The announcement ends months of speculation about the president’s political ambition, while Sall’s insistence that he had decided not to seek a third term “even though the constitution grants me the right” all but confirms the opposition’s hunch that the president was bent on holding on to power all along. Back in March, Sall, 61, had told French magazine L’Express that “legally speaking, the debate has been settled for a long time.” The president was right about the debate being settled; but it was in fact against his ambition to seek an unprecedented third term in office.
In the meantime, the uncertainty created by his shillyshallying has not been without cost. Two years ago, at least fourteen people were killed after supporters of opposition figure Osumane Sonko protesting what they believed was his politically motivated arrest clashed with security forces. Last month, state clampdown on protests inspired in part by the conviction of Sonko on charges of “corrupting youth” and in part by President Sall’s continued hedging led to multiple deaths. It stands to reason that Sall could have spared his country the deaths and destruction if he had made his disavowal sooner, and his apparent determination to sacrifice Senegal’s much admired political stability on the altar of personal ambition speaks volumes about his desperation.

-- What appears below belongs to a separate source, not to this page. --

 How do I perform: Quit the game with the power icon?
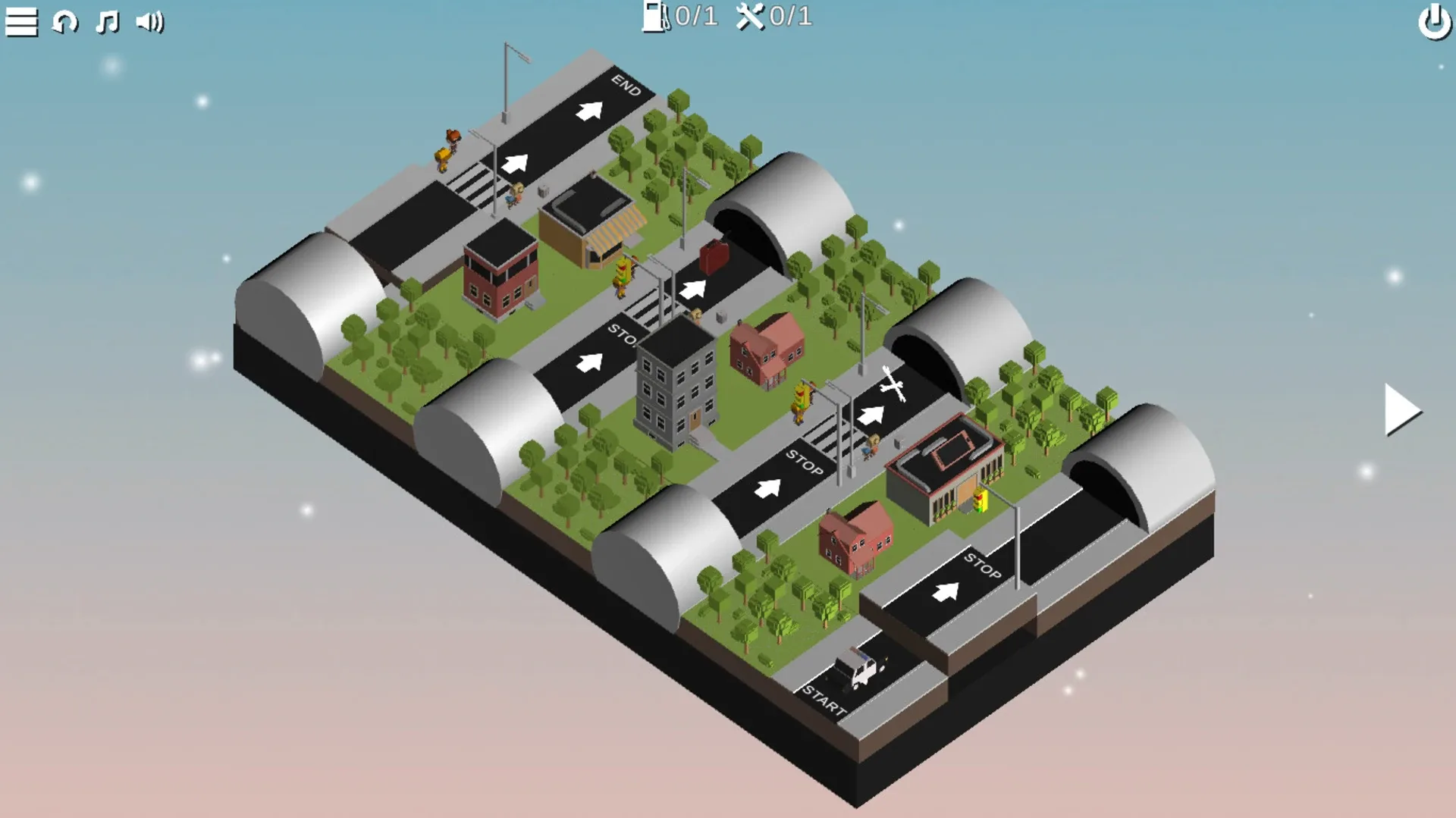(1434, 22)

While belated, the disavowal remains an object lesson in the power of the people and a classic state versus civil society showdown in which the former eventually blinked. In retrospect, it is evident that not only did President Sall intend to ram his way through to an unconstitutional third term, but he was also convinced that the most reliable route to his goal was to intimidate the political opposition by deploying the machinery of the state against its leader Sonko, while cowing the rest of civil society through coercion. If his failure is particularly gratifying, that is because it points to the resolve, resourcefulness, and grit of Senegalese civil society, comprising young people (three-quarters of the West African country’s population of seventeen million are under the age of 35), university students, particularly students of Cheikh Anta Diop University, public intellectuals, market women, sundry artisans, and, one presumes, a cross section of the country’s highly influential Islamic religious elite. After the government tried to cut off access to social media, many Senegalese simply circumvented it by switching to virtual private networks, reminiscent of how Nigerians bypassed a seven-month state ban on Twitter in 2021.
While correlation is not causation, it is nonetheless instructive that attempts to violate strict constitutional provisions regarding presidential terms have failed in African countries with determined political opposition undergirded by a robust civil society. In Nigeria, President Olusegun Obasanjo’s (1999- 2007) infamous third term gambit foundered on the rocks of determined resistance by the political elite, the media, and the rump of Nigerian civil society. At the same time—and less happily—incumbents have succeeded in having their way in countries with a compromised political elite and a relatively weaker civil society. Examples of the latter are Cote d’Ivoire, where President Alassane Quattara more or less bullied his way (at least 85 lives were lost in pre- and post-election violence) to a controversial third term in November 2020; and the Central African Republic (CAR), where July 30 has been set for a referendum on a new constitution that would allow President Faustin-Archange Touadera, 66, to seek a fresh term in 2025. Observers expect Mr. Touadera to have his way.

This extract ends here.